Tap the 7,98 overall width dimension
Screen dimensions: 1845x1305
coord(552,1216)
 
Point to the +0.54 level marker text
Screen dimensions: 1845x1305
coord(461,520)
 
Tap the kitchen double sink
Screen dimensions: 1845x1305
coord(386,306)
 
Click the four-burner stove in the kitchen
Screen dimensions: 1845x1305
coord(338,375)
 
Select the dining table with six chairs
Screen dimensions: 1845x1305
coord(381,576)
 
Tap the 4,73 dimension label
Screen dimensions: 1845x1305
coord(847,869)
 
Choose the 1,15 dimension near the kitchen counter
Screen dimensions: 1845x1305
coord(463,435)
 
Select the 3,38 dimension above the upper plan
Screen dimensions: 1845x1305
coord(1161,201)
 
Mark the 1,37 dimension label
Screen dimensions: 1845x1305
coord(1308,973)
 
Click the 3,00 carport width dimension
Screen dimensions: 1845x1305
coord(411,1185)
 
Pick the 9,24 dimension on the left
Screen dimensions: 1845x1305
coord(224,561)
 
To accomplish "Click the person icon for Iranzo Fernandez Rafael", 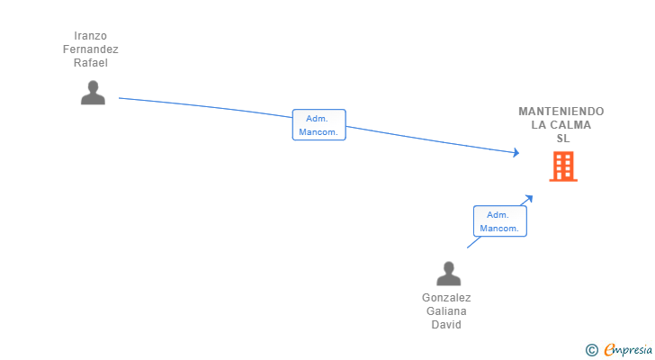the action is (93, 93).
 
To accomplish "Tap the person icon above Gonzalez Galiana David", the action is (448, 274).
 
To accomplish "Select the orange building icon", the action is (562, 166).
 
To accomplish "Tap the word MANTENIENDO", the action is (561, 112).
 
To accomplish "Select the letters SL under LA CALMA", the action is (563, 139).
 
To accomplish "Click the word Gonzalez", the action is (446, 298).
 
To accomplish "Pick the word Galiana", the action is (446, 311).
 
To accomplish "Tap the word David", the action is (446, 325).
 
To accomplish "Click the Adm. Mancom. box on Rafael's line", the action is (319, 125).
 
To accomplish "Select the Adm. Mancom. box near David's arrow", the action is (499, 221).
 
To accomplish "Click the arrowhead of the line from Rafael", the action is (516, 153).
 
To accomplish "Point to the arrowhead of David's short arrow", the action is (529, 199).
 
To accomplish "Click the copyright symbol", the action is (591, 350).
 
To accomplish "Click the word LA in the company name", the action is (540, 125).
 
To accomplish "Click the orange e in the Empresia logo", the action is (609, 350).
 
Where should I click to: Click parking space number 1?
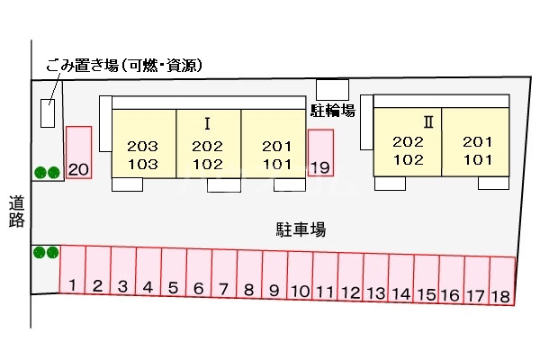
========
__Job__. Format the lines from the one containing "Pick the 9,24 dimension on the left" to the one containing "coord(224,561)", inclusive, as a JSON list of strings with one string per line and blank lines omitted.

__Solution to the exercise__.
[
  "Pick the 9,24 dimension on the left",
  "Screen dimensions: 1845x1305",
  "coord(224,561)"
]